Minister of National Defence
- In office 5 January 1996 – 31 October 1997
- Prime Minister: Józef Oleksy and Włodzimierz Cimoszewicz
- Preceded by: Zbigniew Okoński
- Succeeded by: Janusz Onyszkiewicz

Personal details
- Born: 22 March 1949 (age 77) Hrubieszów, Poland
- Party: Polish People's Party
- Alma mater: Maria Curie-Skłodowska University, Lublin
- Awards: Knight's Cross and Officer's Cross of the Order of Polonia Restituta

= Stanisław Dobrzański =

Polish politician (born 1949)

Stanisław Dobrzański (born March 22, 1949, in Hrubieszów) is a Polish politician and former Minister of National Defence of Poland, from January 5, 1996, to October 31, 1997. He was affiliated with the Polish People's Party.

==Curriculum vitae ==
Dobrzański was born in Hrubieszów. He graduated from the Faculty of Humanities of the Maria Curie-Skłodowska University in Lublin.

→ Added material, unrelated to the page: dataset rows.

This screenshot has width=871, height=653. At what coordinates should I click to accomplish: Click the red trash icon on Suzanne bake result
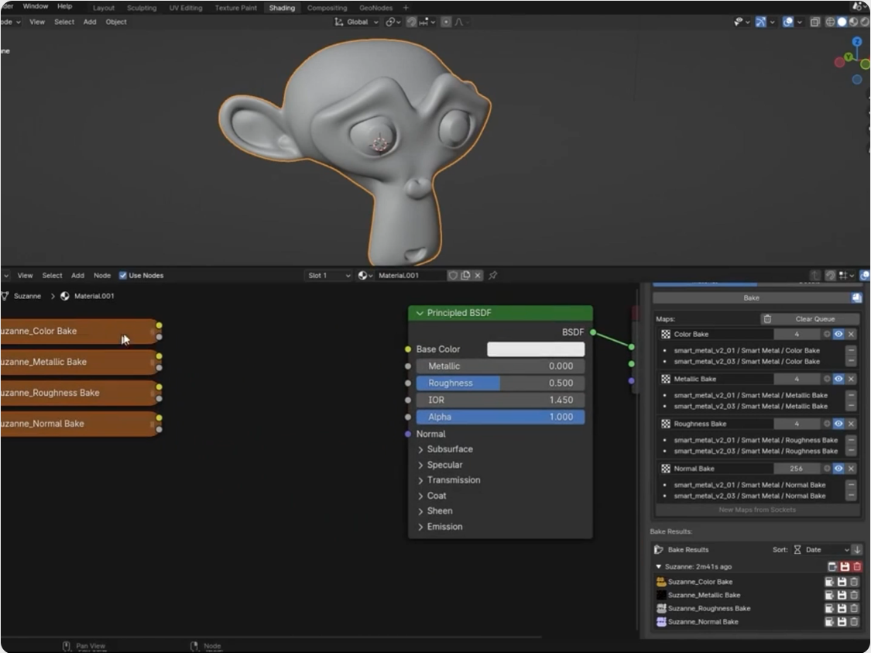click(857, 566)
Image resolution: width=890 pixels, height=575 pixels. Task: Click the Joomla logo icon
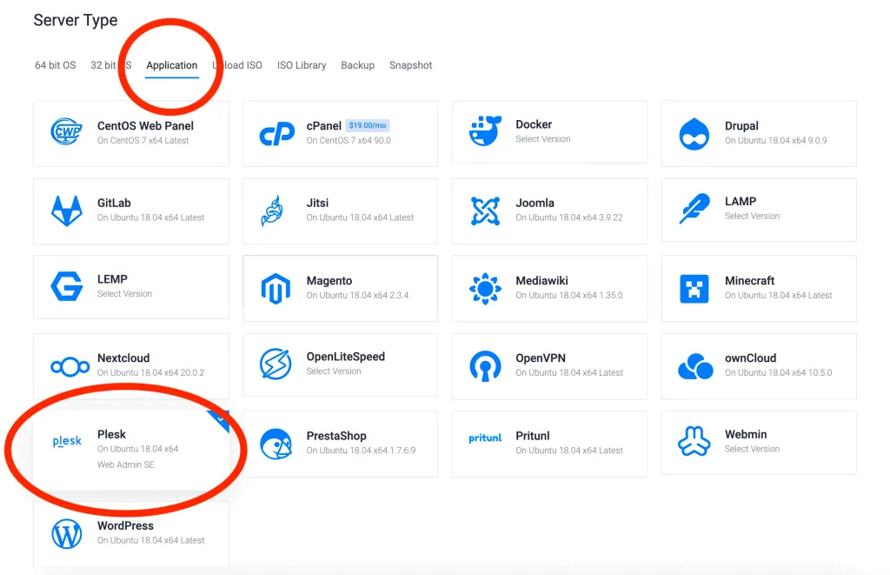(485, 210)
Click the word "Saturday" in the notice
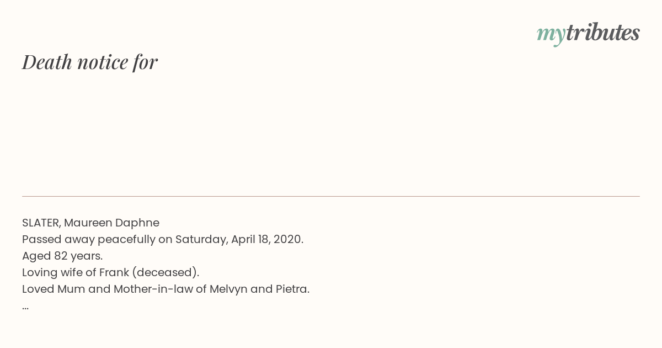Viewport: 662px width, 348px height. [201, 239]
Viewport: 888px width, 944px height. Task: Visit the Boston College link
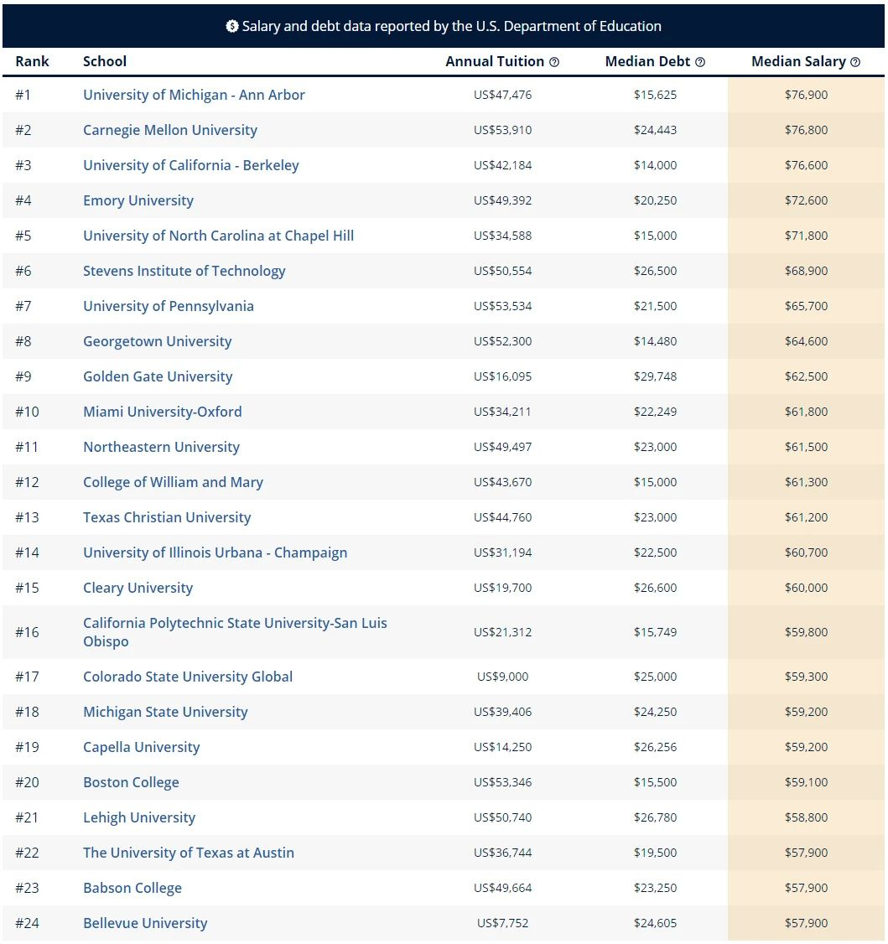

He began his professional career as a full-time employee of the Rural Youth Union. He was active in the United People's Party, where he served, among other functions, as a member of the party's main court. Between 1982 and 1985, he was the deputy director of the National Library in Warsaw. In 1985, he assumed the role of department director in the Ministry of Culture and Art. After the political changes in 1989, he managed the Warsaw branch of the Sugar Industry Bank and became involved with the Polish People's Party.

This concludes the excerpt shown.